Grey Matter/Troubadour events (and local brethren):
At present, Grey Matter/Troubadour hosts events only occasionally because the space is still relatively new and much of Burton’s time is spent reorganizing and revamping. “We have a reading in a few weeks,” says Burton, and a Transcendentalist reading group held a few meetings there recently. Though Burton doesn’t mention it, he has also hosted dozens of shows and readings over the course of just a few years.
Eager to promote other local events, Burton makes note of the area’s vibrant literary scene: “Odyssey Books in South Hadley, a well-established book store, hosts a hundred readings a year.

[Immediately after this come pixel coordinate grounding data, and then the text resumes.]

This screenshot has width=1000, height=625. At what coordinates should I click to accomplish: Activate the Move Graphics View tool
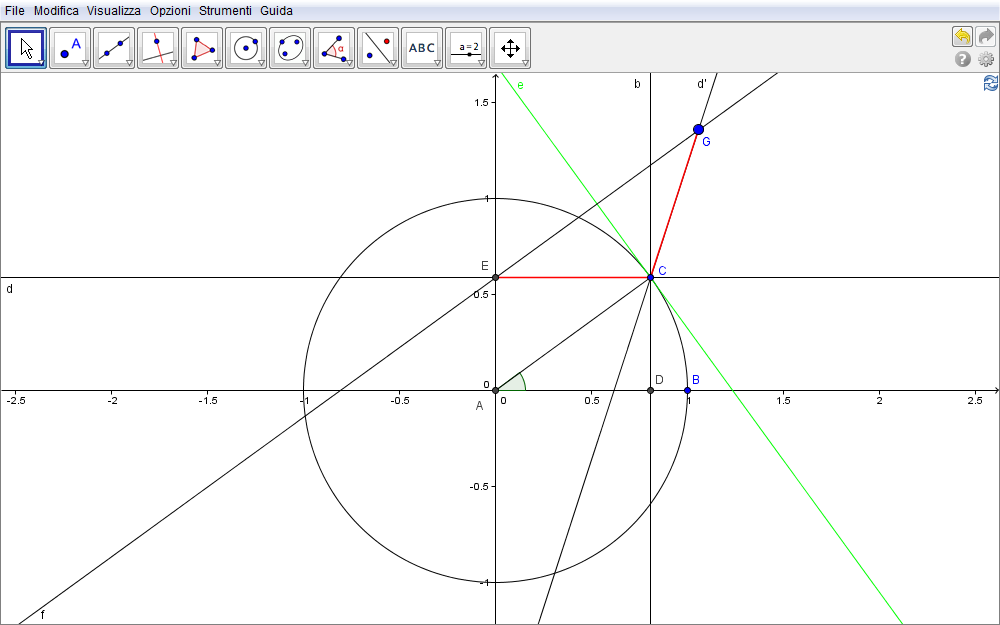(x=510, y=47)
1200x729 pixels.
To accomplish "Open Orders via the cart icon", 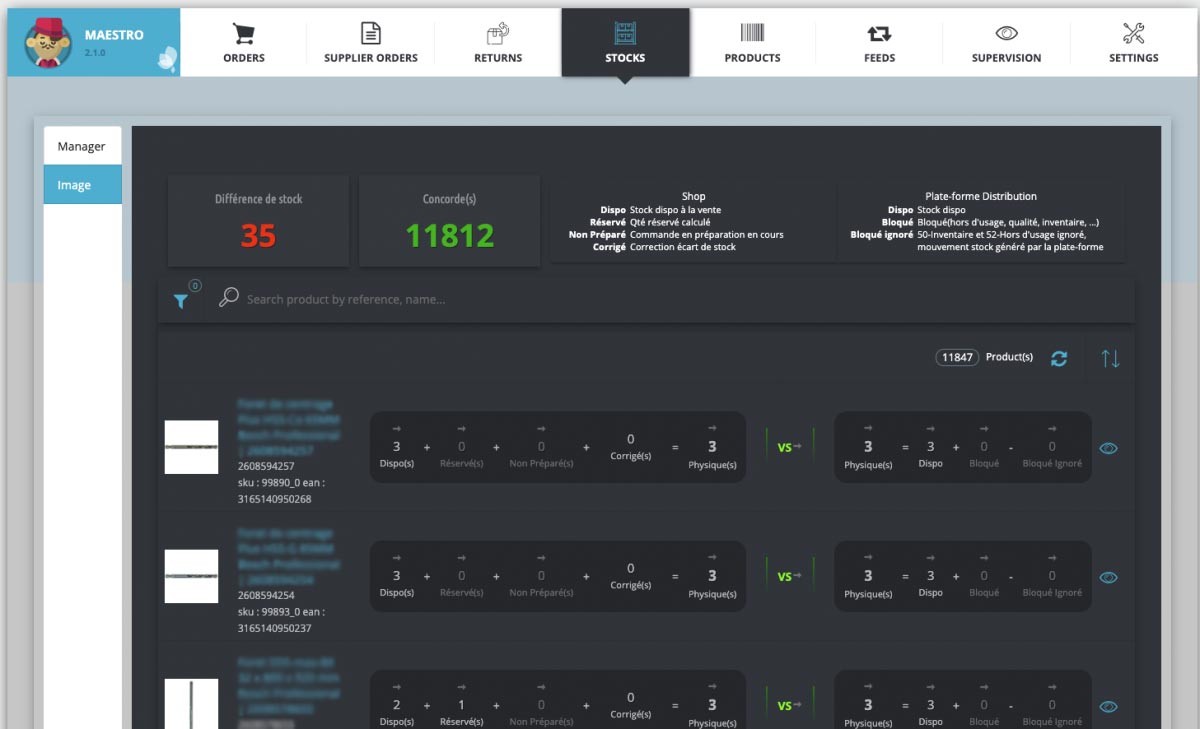I will point(243,34).
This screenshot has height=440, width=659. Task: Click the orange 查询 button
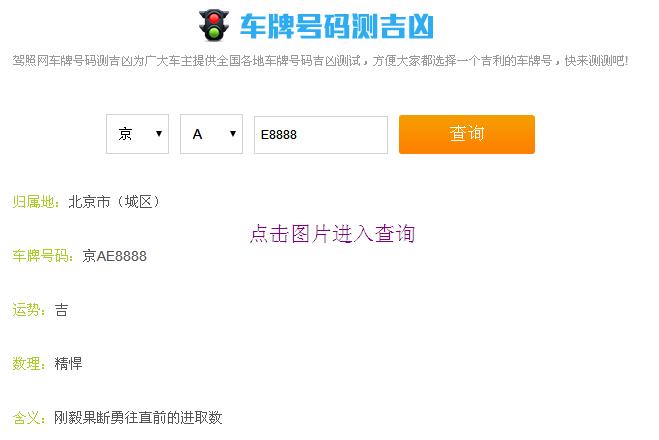pos(467,134)
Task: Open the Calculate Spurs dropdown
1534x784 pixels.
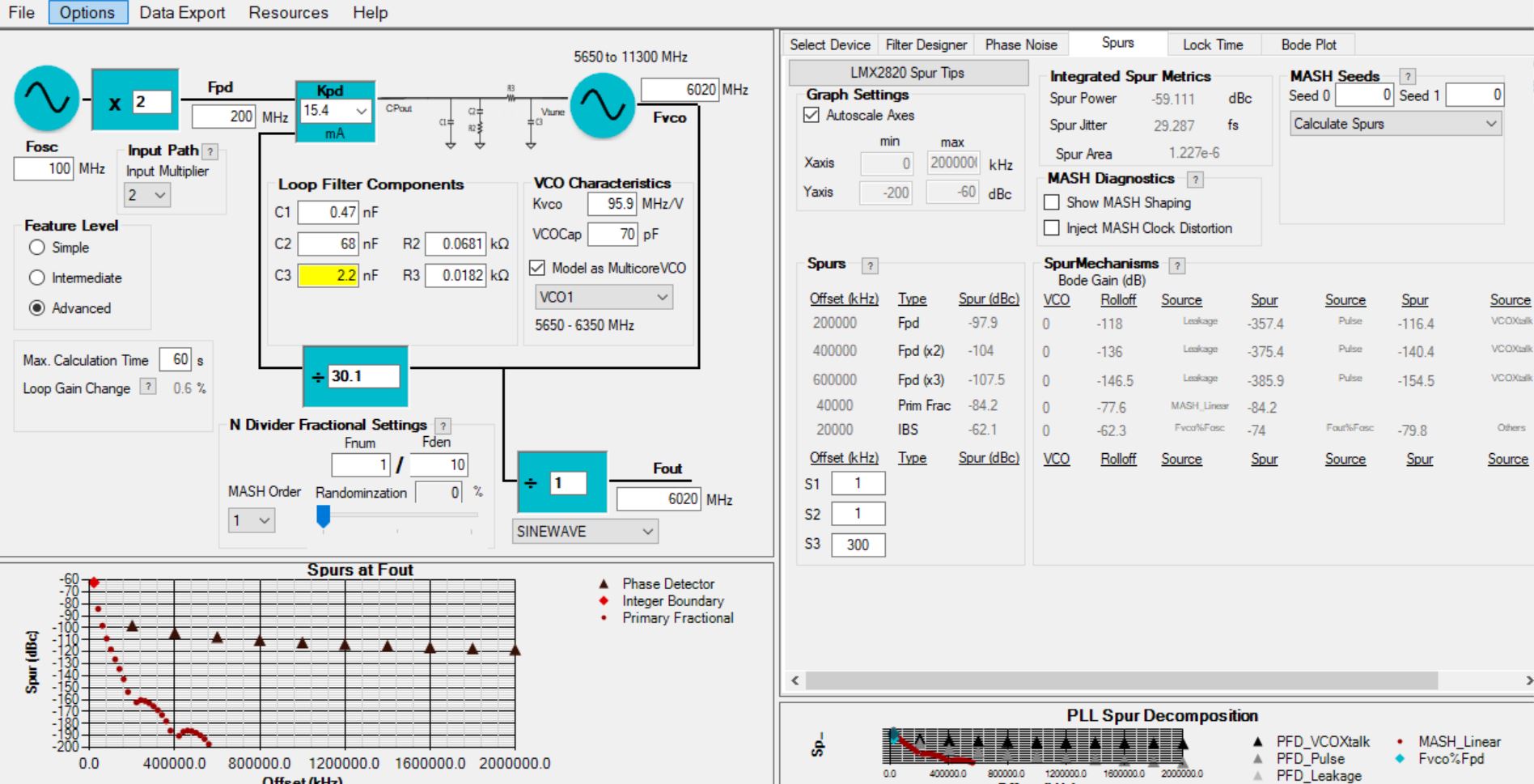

Flying Object, only two blocks away, burst on the scene a few years ago with youthful exuberance; they have readings, like, every twenty minutes. With those, plus the events at UMass, Amherst College, etc., the reading circuit is pretty well covered.”
Noteworthy book finds:
Recently, Burton purchased one thousand 19th and early 20th century books from a fellow in Eastern Massachusetts. Among the haul he found a Utopian novel from 1891 called The Crystal Button, about a mechanic who falls into a coma and wakes up in the year 4872.
He also discovered “a volume from the same era entitled Life-Romance of an Algebraist, which consists of poems and mathematical equations, both printed sideways for no better reason than the author’s deep-grained eccentricity.”
Citing a different niche altogether, employee Amelia Adams stumbled upon a recipe book dedicated exclusively to dishes involving Beach Plums.
Grey Matter/Troubadour is, in its quiet way, a noble and dwindling breed. It is a bookstore that exists for sake of its love of the book: the book as an object, as a portal, as an art, as an artifact. And it is this kind of reverence that caters to the eccentrics, the aficionados, and the wanderers alike. Perhaps one day you will wander, take a wrong turn, and find yourself in front of Grey Matter/Troubadour. If you do, please: go inside.